Challenge: Rewrite the records from the line containing "Where should I" through the end, switching "screenshot" to "image" and changing nothing else. Leave the pictures out.

(Records in a dataset)
..........
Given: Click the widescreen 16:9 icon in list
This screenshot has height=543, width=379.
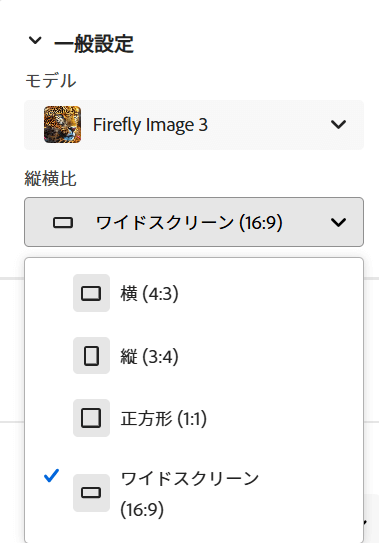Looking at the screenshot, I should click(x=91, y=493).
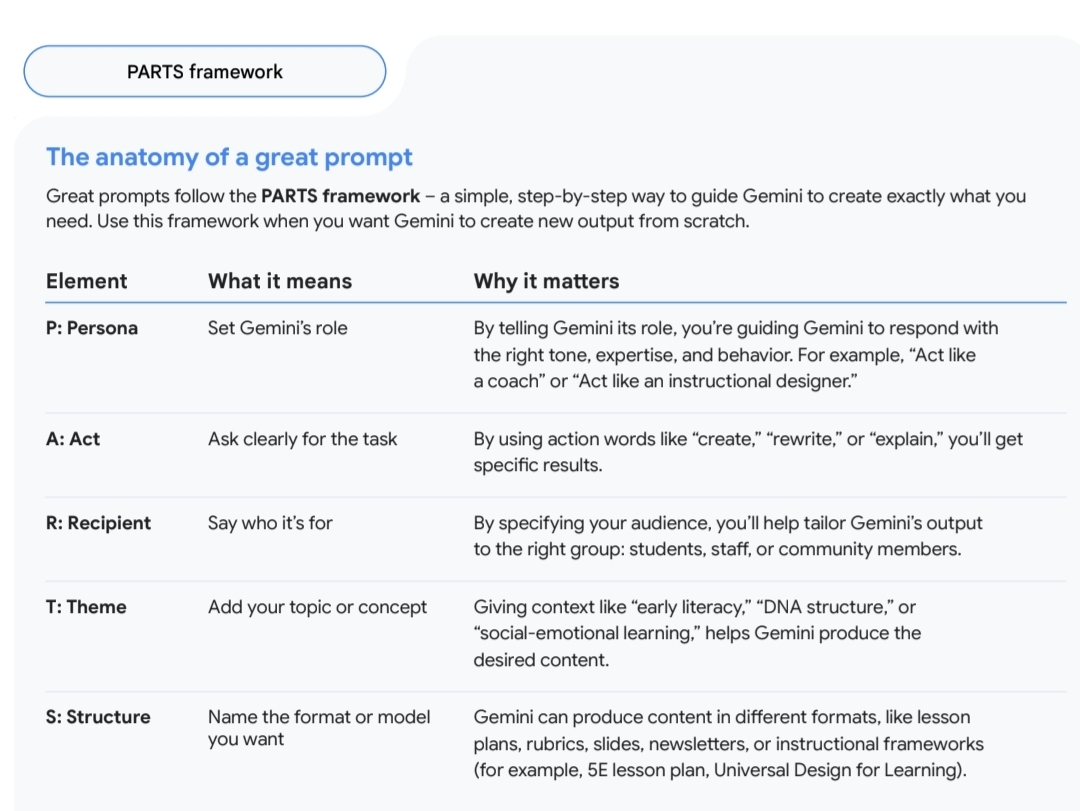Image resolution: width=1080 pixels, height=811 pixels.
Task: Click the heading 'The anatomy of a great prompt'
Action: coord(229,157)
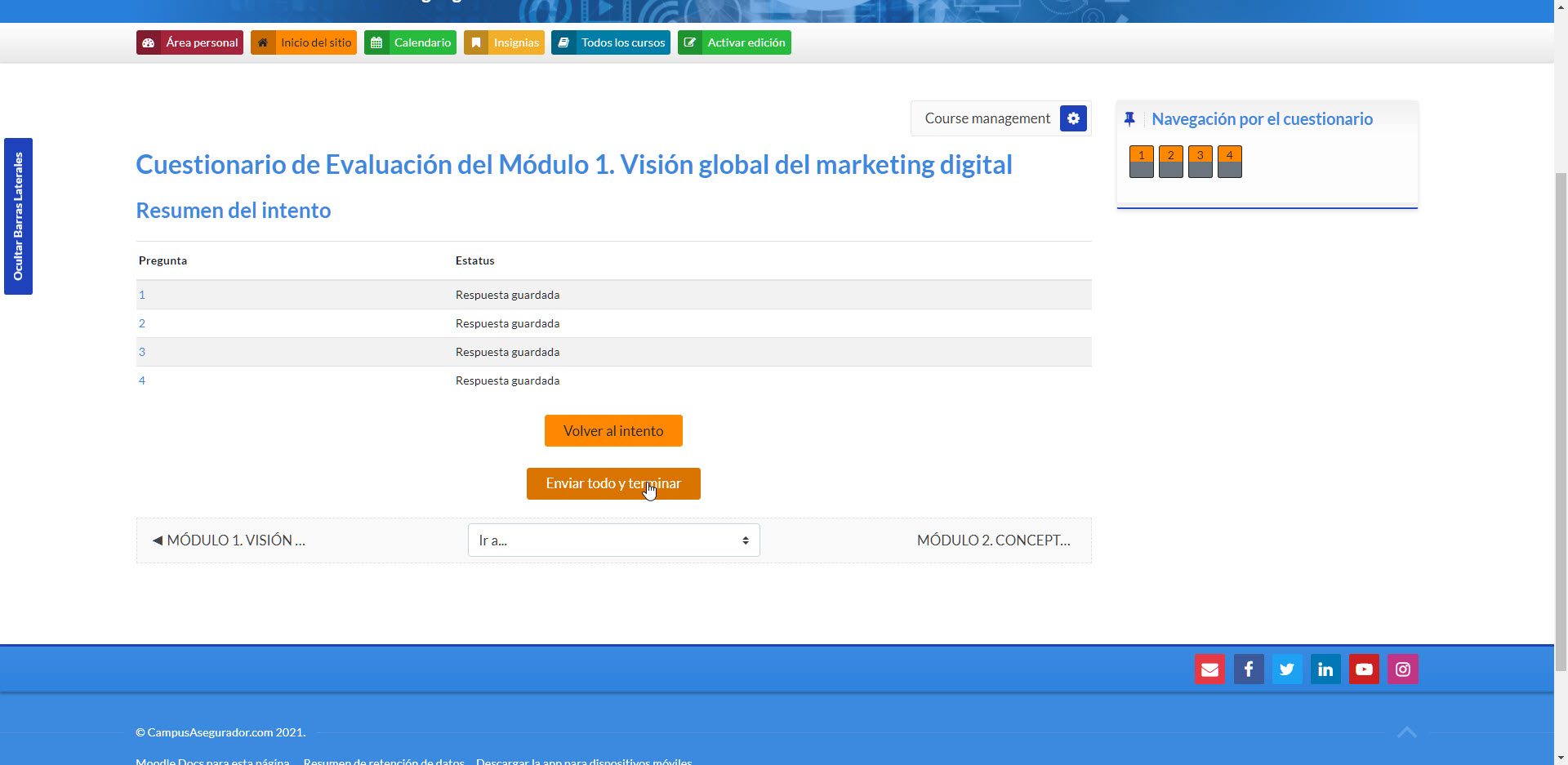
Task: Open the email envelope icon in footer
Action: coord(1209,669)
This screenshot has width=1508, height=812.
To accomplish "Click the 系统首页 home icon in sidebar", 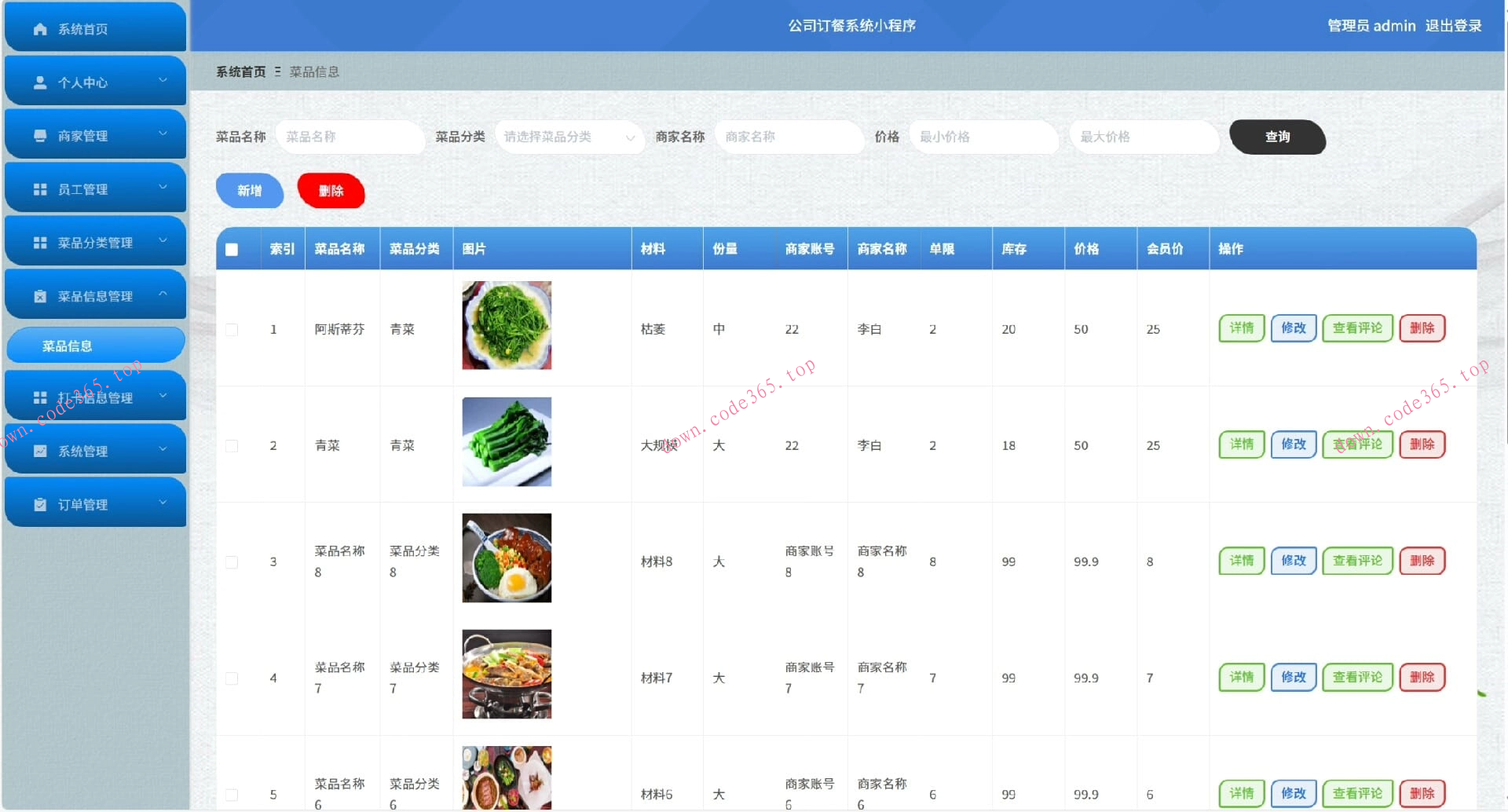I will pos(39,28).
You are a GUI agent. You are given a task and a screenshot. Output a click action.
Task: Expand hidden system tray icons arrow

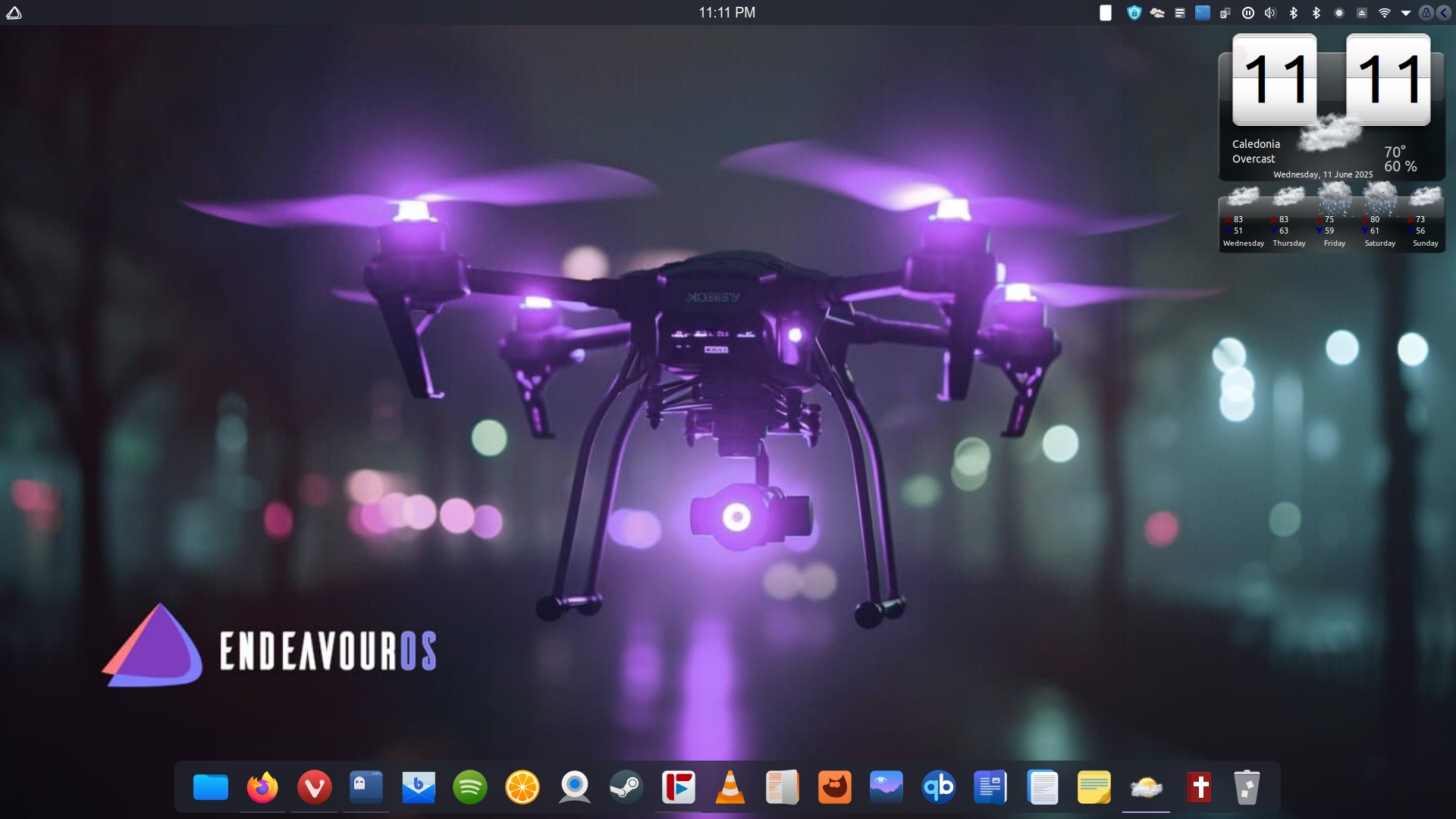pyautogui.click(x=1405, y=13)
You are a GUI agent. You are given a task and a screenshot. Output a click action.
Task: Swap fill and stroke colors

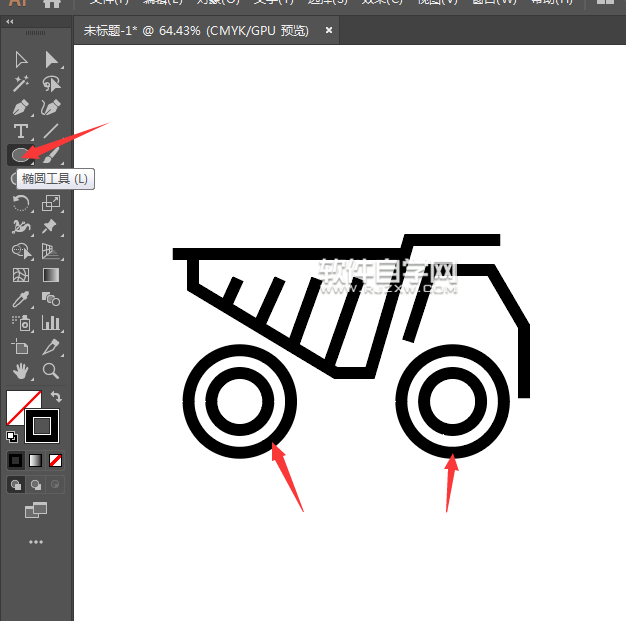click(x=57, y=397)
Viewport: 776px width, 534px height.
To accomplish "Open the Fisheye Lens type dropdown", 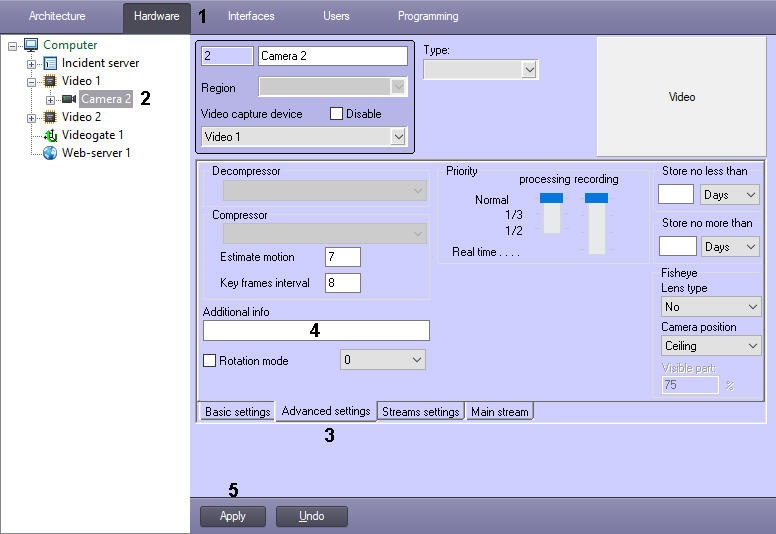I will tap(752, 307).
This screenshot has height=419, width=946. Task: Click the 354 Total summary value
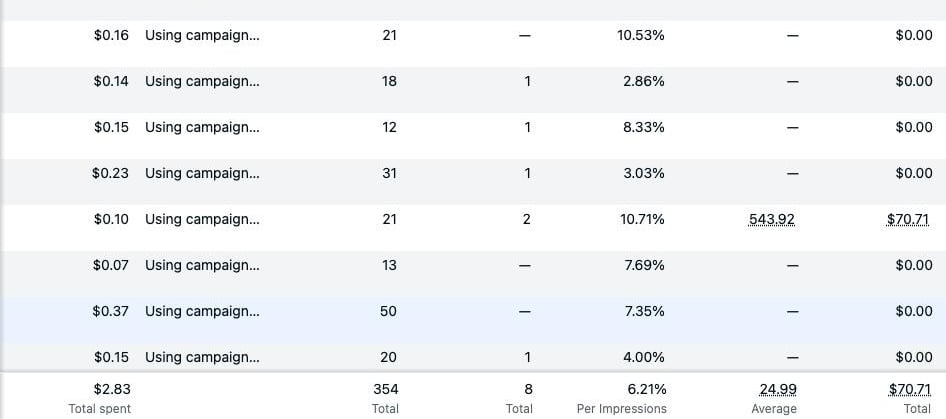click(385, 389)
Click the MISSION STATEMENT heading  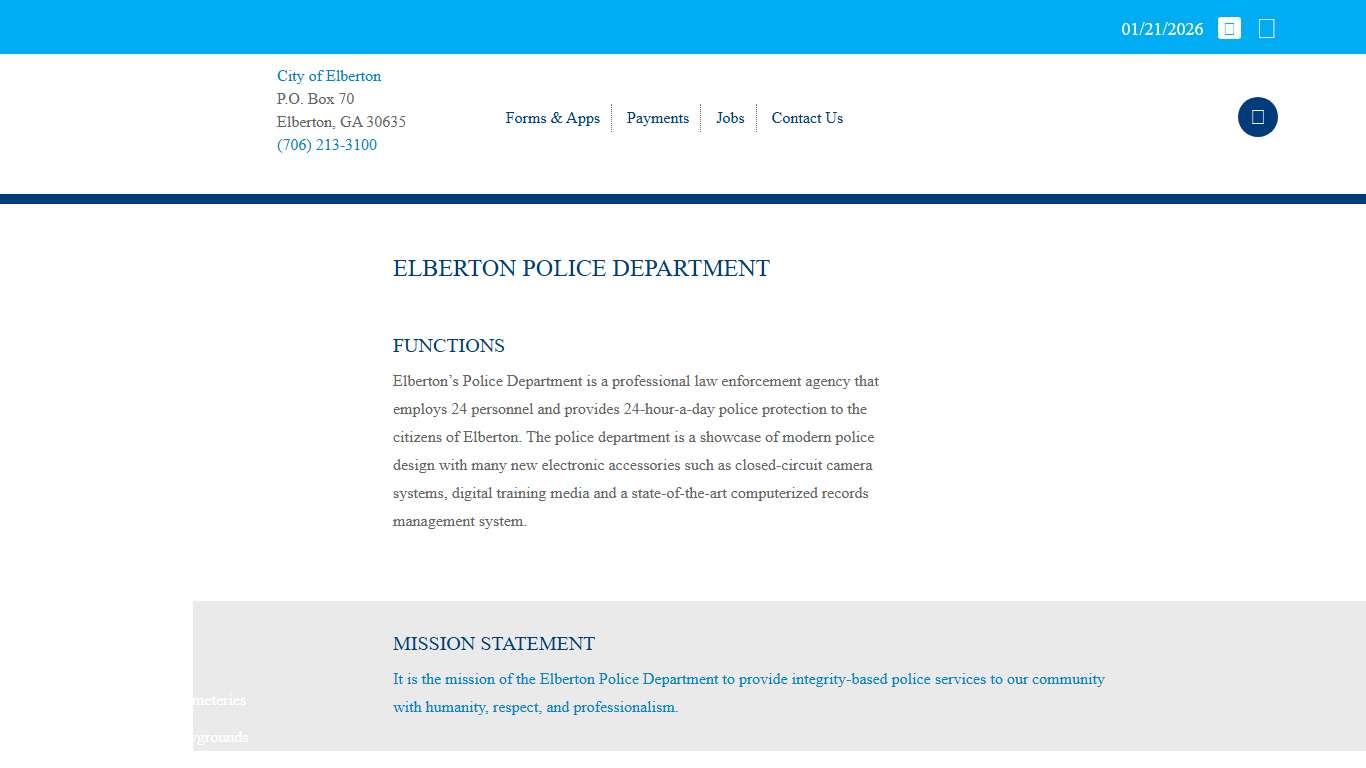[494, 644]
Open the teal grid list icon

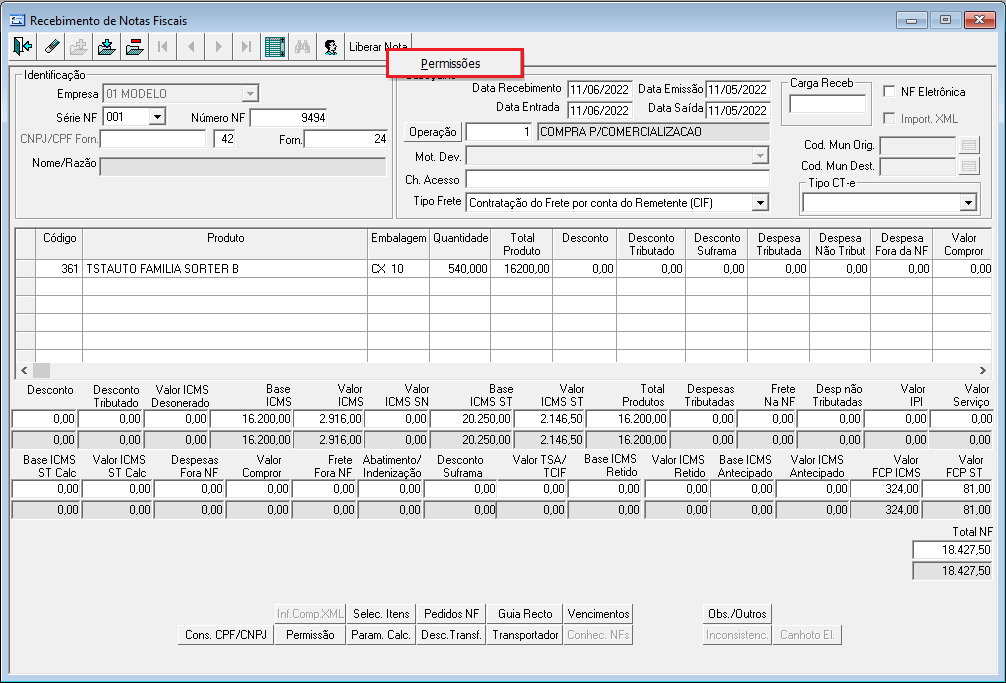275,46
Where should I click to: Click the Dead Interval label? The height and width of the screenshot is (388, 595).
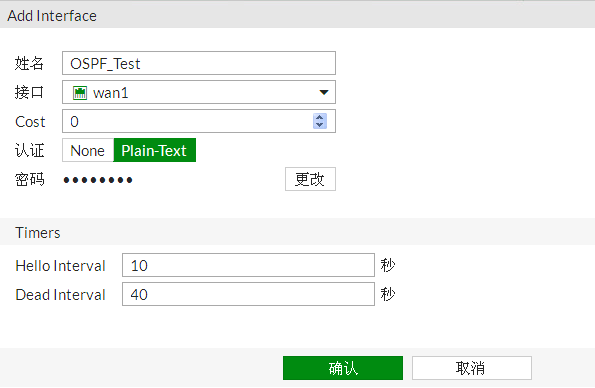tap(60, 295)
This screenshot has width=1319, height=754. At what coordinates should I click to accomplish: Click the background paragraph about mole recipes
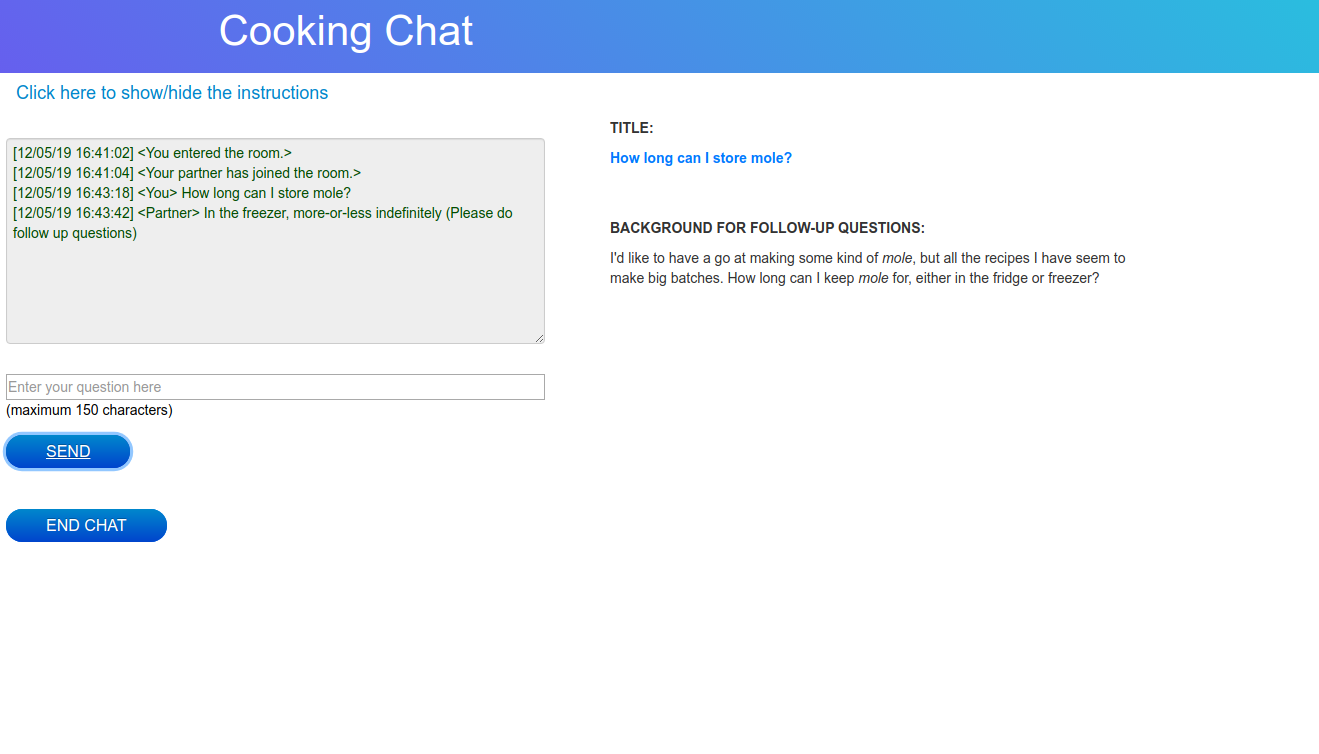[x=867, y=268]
..........
Exercise answer:
Where should I click to: Click the Dead Interval label? The height and width of the image is (388, 595).
tap(60, 295)
This image has width=1319, height=754. At what coordinates should I click to accomplish: Click the background paragraph about mole recipes
[x=867, y=268]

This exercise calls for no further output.